Blake Bailey: Cheever: A Life

Blake Bailey: Cheever: A Life

In the waning days of his life, battling terminal cancer, John Cheever wrote in his diary, “For the first time in forty years I have failed to keep this journal with any care. I am sick. That seems to be my only message.” Candor is too soft a word to describe the cringing vulnerability with which Cheever reveals himself in his voluminous journals as a mostly grief-stricken, lonely, alcoholic homophobe and bisexual, with painful doubts about his work and his worthiness as a father and husband. The fact that his own children learned of his sexual proclivities posthumously (as did most of his closest friends) is a testament to the strength of the jocular tweed-and-gin persona he was at pains to maintain, even in his own household.

With that in mind, the arrival of the new Cheever: A Life raises the question “What don’t we already know?” Blake Bailey’s exemplary 2003 biography A Tragic Honesty: The Life And Work Of Richard Yates more than recommends him as a chronicler of Cheever’s life. And what Bailey has done with his book isn’t a matter of unearthing fresh revelations, but of finally giving “the American Chekhov” the long-overdue definitive examination of an impartial observer, free from the self-loathing (and self-deception) of Cheever’s own Journals.

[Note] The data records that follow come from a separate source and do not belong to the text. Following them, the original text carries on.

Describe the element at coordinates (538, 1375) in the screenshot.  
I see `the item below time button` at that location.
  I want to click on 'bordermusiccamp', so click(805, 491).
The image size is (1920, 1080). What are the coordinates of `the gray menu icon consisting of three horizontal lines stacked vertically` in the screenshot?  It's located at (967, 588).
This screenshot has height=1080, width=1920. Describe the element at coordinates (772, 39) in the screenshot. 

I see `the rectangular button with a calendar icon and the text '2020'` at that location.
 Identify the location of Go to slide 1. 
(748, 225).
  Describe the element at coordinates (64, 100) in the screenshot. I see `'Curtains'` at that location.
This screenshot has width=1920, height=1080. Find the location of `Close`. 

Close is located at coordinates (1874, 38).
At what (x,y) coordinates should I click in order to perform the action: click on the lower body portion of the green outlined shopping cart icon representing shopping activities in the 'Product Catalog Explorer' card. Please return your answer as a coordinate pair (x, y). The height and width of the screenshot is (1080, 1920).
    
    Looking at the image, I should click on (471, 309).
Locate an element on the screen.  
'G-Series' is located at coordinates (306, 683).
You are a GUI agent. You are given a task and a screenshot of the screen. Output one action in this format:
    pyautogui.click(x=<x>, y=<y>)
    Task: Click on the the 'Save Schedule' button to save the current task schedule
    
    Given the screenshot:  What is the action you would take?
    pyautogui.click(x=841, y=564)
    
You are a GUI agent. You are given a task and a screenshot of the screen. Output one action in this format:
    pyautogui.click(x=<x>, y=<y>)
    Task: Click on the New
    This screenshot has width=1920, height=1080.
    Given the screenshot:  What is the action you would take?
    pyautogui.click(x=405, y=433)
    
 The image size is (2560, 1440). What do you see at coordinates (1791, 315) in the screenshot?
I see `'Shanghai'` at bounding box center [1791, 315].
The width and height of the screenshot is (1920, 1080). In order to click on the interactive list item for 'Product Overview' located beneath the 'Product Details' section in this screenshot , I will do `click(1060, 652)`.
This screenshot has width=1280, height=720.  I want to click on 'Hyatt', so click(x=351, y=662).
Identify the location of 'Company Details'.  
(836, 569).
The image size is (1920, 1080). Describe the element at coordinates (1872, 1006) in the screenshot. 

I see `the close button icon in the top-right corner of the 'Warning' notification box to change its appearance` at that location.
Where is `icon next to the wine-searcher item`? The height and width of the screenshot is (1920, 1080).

The book follows Cheever through cold mornings, as he shakes off ghastly hangovers and bangs out stories for The New Yorker,as much to make art as to pay the rent. There’s his decades-long struggle to fashion a novel (The Wapshot Chronicle) and free himself from the stigma of being “just” a story writer; eventually, he “loses” that battle at the height of his fame in 1979, by winning the Pulitzer Prize for the omnibus collection The Stories Of John Cheever. Through it all, Bailey documents Cheever’s lingering cafard—the ever-present melancholia most often surrounding the shame of his sexual ambiguities. At his core, Cheever was a self-centered man who didn’t like himself, a conundrum that could never be resolved. So he wrote. And the compulsion to write, as he once said, came from “the need to make sense of one’s life.” Bailey has brought that life into such eloquent relief that it’s easy to imagine Cheever, if only for a moment, finally feeling like someone understood him.